UPDATED: Mon., Feb. 20, 2017, 9:34 p.m.

OLYMPIA – Washington could save millions on lawsuits like the claim for the slaying of teenager in a north Spokane tattoo parlor if it would spend money on an outside office to oversee the Department of Corrections, a Senate committee was told Monday.

Some lawmakers are pushing for an outside ombudsman’s office for the department where complaints about the department policies and actions could get an independent review. Cost estimates for such an office vary, from about $700,000 to $3 million a year, depending on how big the office is and how many investigators or auditors it employs.

But even at the high end, that’s cheaper than the $5 million claim the state is facing from the improper release of an inmate in 2015, said Sen. Mike Padden, R-Spokane Valley, one of the bill’s sponsors.

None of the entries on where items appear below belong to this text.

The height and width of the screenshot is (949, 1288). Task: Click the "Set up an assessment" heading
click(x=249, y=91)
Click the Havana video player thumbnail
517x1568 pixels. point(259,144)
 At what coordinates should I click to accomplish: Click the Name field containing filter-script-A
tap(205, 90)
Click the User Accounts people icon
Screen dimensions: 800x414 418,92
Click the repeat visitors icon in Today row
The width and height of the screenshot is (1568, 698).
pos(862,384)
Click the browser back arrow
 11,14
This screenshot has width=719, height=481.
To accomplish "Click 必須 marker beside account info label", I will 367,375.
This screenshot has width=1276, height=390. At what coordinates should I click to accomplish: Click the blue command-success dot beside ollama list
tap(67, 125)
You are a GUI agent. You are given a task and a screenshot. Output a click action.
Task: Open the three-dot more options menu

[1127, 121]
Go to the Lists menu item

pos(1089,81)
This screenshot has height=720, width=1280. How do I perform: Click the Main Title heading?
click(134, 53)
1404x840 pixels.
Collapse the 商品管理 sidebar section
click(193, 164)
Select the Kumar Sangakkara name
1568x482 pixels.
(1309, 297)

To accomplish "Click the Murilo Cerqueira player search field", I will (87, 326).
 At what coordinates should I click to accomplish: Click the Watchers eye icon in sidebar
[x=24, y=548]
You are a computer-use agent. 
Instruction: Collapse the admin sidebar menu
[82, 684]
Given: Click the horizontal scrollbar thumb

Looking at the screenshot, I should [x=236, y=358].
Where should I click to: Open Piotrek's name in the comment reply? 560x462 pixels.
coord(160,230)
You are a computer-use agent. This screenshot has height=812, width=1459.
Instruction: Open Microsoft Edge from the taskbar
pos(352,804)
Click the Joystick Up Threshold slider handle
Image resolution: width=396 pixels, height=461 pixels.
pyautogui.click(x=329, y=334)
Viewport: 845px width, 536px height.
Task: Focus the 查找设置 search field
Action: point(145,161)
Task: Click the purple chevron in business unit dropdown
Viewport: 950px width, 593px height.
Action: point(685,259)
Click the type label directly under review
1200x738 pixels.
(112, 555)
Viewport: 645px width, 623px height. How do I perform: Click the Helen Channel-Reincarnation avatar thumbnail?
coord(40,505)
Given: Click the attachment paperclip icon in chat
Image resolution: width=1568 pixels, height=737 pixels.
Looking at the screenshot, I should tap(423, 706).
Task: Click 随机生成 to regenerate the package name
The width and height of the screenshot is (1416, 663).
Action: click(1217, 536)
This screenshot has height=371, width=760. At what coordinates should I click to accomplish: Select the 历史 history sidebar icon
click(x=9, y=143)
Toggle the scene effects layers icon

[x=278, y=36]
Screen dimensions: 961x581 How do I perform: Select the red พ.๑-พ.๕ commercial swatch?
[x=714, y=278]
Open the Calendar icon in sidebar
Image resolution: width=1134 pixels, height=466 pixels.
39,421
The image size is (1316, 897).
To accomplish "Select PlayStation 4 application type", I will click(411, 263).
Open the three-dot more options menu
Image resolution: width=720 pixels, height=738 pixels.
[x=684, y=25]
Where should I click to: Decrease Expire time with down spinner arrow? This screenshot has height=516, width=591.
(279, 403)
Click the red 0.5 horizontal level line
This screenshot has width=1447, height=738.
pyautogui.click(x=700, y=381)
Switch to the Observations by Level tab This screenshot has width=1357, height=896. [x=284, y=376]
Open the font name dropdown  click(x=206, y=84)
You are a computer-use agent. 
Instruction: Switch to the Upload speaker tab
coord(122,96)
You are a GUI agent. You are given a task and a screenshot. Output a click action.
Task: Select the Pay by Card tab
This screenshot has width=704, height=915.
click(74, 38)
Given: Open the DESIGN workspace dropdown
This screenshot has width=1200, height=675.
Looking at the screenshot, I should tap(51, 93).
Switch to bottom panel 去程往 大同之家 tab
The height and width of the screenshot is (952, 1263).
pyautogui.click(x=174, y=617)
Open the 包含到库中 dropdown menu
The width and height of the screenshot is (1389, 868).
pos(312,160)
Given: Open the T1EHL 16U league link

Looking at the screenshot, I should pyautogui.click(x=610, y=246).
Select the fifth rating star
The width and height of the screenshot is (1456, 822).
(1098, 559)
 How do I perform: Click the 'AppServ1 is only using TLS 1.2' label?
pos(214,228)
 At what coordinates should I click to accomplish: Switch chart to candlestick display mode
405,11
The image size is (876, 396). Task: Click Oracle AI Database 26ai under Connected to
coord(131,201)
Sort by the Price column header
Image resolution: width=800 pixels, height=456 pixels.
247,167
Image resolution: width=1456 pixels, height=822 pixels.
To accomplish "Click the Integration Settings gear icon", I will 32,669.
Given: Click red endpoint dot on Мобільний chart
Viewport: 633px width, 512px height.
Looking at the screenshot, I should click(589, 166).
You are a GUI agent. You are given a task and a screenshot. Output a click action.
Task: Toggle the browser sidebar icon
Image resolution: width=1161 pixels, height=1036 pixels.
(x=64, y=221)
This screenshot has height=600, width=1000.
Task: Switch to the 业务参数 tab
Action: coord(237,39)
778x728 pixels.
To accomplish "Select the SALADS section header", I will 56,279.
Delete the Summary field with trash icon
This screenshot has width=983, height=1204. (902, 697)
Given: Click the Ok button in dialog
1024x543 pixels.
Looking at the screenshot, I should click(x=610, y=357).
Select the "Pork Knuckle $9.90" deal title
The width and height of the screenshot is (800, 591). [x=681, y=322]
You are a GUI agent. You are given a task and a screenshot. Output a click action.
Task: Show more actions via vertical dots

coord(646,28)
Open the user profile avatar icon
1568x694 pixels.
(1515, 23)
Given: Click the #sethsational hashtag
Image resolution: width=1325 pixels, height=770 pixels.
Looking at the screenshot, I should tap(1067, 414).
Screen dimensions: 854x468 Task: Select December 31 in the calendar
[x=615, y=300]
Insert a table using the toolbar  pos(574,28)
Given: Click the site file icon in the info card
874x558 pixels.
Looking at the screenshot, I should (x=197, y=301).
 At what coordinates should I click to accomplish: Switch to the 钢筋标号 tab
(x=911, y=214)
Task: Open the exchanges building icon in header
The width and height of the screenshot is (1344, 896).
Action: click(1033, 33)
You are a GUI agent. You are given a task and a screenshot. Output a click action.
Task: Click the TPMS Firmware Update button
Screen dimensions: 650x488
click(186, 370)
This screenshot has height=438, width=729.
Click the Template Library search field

The family of Ceasar Medina, 17, who was shot during the robbery of Northwest Accessories tattoo parlor, has filed the claim. Jeremiah Smith, who is charged with the killing, was one of about 3,000 inmates released early from prison because of a mistake in the program that calculated when a sentence was complete based on court rulings and good-time adjustments. Smith was released on May 14, and the robbery and slaying happened on May 26.

A proper calculation of his sentence would have kept Smith in prison until Aug. 10.

State officials believe 29 felonies were committed by inmates released early and resulted in two deaths, Padden said. Along with the alleged murder in north Spokane, there was a vehicular homicide committed by an inmate who was released early.

“There’s huge costs to the state if we don’t do something,” he said.

The Senate Law and Justice Committee, on which Padden serves as chairman, investigated the problems that resulted in the Department of Corrections not realizing for years the sentences were being improperly calculated and then delaying the needed programming fixes to correct it.

From that investigation, the committee had a series of recommendations which includes an outside ombudsman office for the department, a review of the department’s administrative structure and whether prisons are adequately staffed, and a call for more simplified sentencing that makes it easier to calculate release dates. The Senate Ways and Means Committee held a hearing on Padden’s bill that would put all of those recommendations into law, and another that would just set up the special ombudsman’s office.

Although the office has bipartisan support, witnesses at the hearing said the Legislature has considered such a move several times in the last 10 years but has so far failed to give it final approval. The Ways and Means Committee has until the end of the week to decide whether to send one or both bills to the full Senate.